WHAT YOU SHOULD DO
Restate the entries below word for word, leaving nothing out.
Start of Block
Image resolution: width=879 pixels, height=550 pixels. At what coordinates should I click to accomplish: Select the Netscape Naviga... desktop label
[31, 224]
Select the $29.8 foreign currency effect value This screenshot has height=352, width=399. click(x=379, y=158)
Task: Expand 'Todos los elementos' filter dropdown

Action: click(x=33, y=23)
End of Block
COMPLETED EXERCISE
Image resolution: width=879 pixels, height=550 pixels. At what coordinates should I click to accomplish: Select the Netscape Naviga... desktop label
[31, 224]
Select the $29.8 foreign currency effect value This screenshot has height=352, width=399. click(x=379, y=158)
Task: Expand 'Todos los elementos' filter dropdown

Action: click(x=33, y=23)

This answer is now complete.